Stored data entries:

○ ○ ○ ○

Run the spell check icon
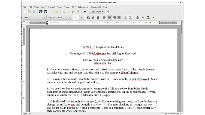 (x=85, y=12)
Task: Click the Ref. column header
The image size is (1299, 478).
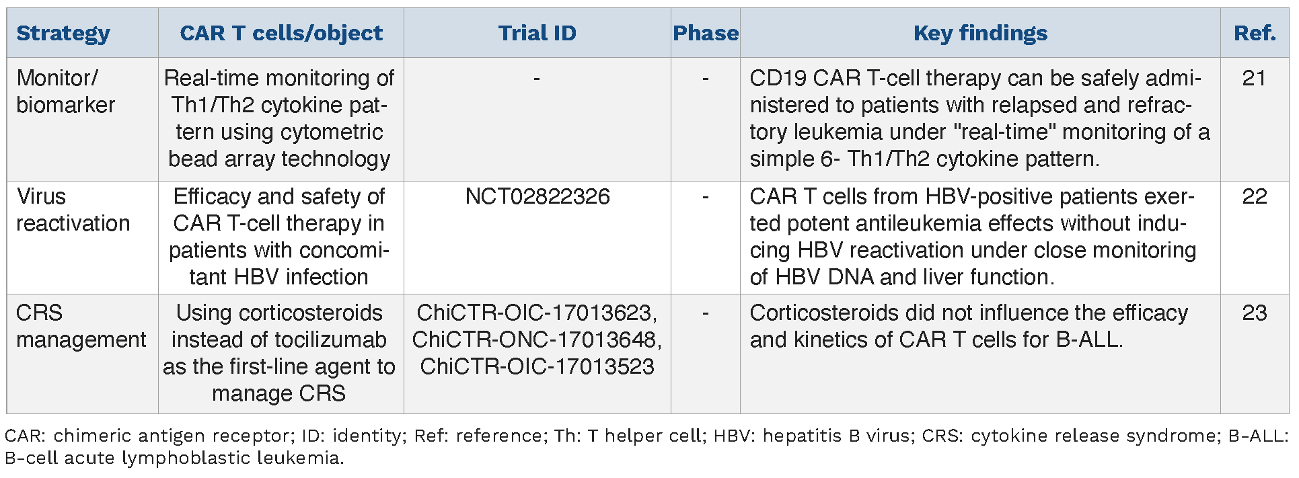Action: [x=1254, y=33]
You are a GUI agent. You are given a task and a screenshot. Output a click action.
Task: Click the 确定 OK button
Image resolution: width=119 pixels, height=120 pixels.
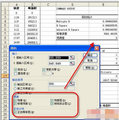click(90, 55)
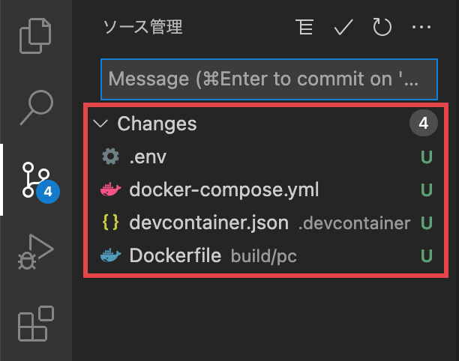Open the Run and Debug view
The width and height of the screenshot is (459, 361).
pyautogui.click(x=35, y=252)
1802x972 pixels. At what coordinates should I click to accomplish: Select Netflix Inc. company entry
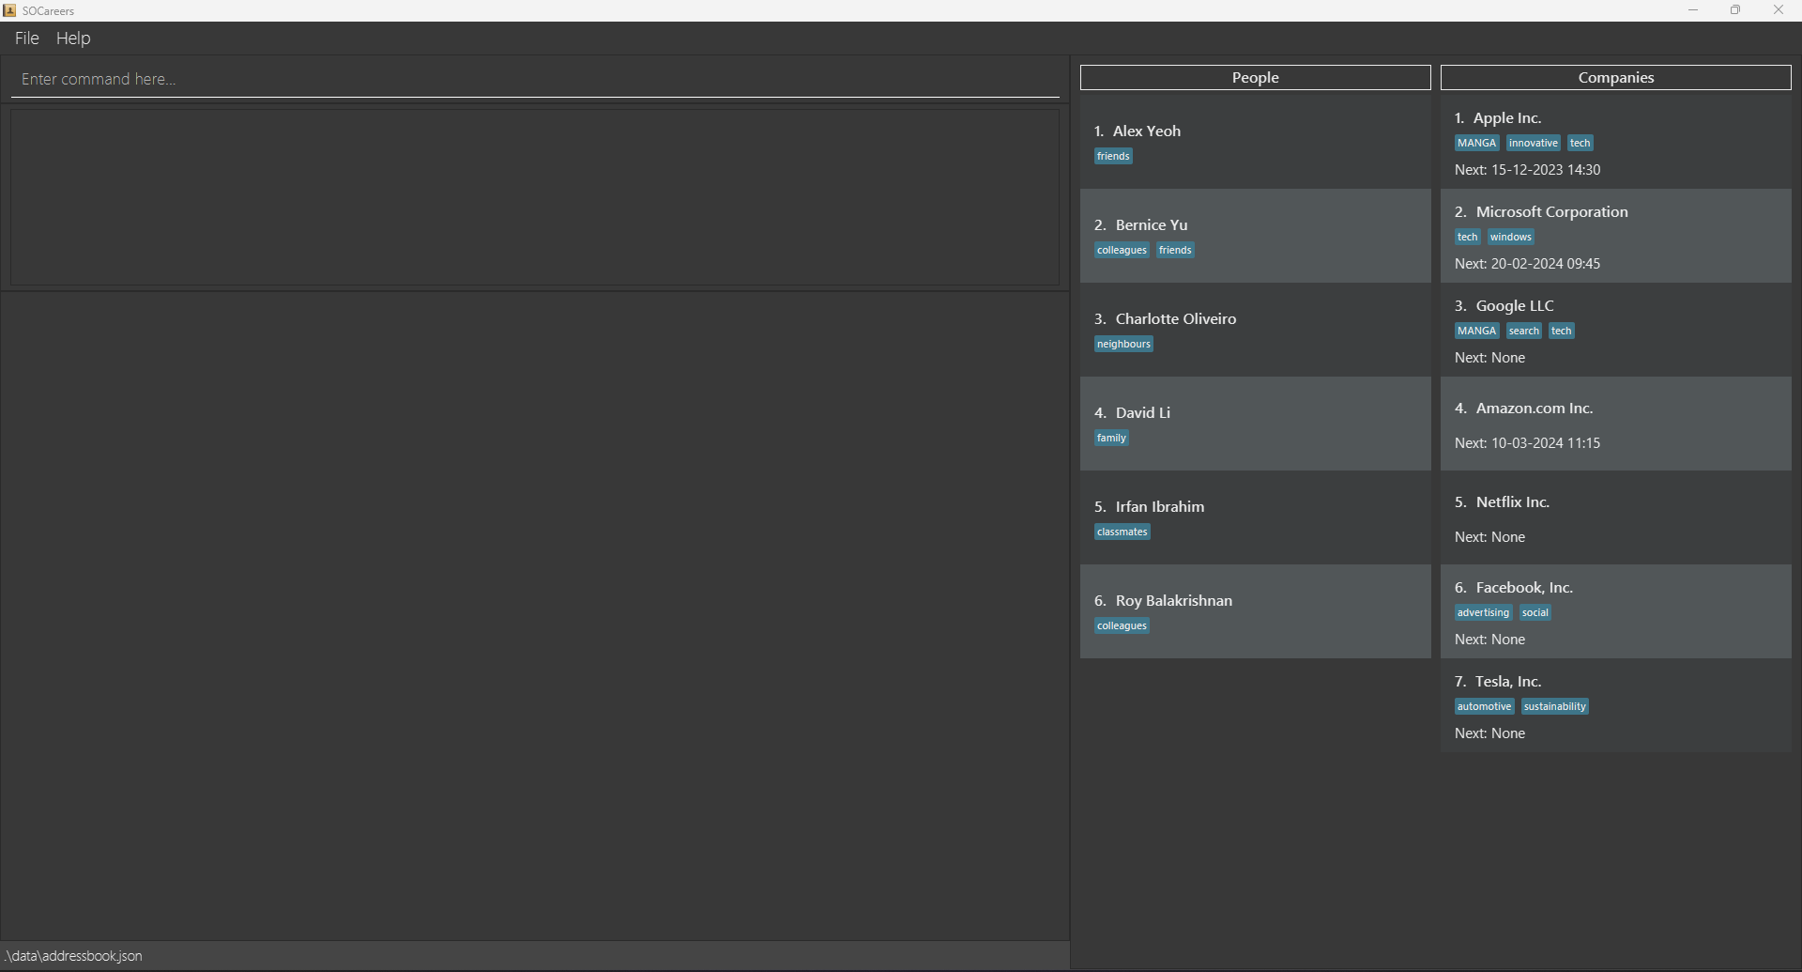pos(1615,517)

○ ○ ○ ○

Write out the data above exactly as it appears, but without any image.

Run the spell check icon
 (x=85, y=12)
Task: Click the Ref. column header
The image size is (1299, 478).
Action: [x=1254, y=33]
You are a GUI agent. You are given a task and a screenshot. Output a click action.
Task: Click the 确定 OK button
Image resolution: width=119 pixels, height=120 pixels.
click(90, 55)
Open the Run and Debug view
The width and height of the screenshot is (459, 361).
pyautogui.click(x=35, y=252)
1802x972 pixels. At what coordinates should I click to accomplish: Select Netflix Inc. company entry
pos(1615,517)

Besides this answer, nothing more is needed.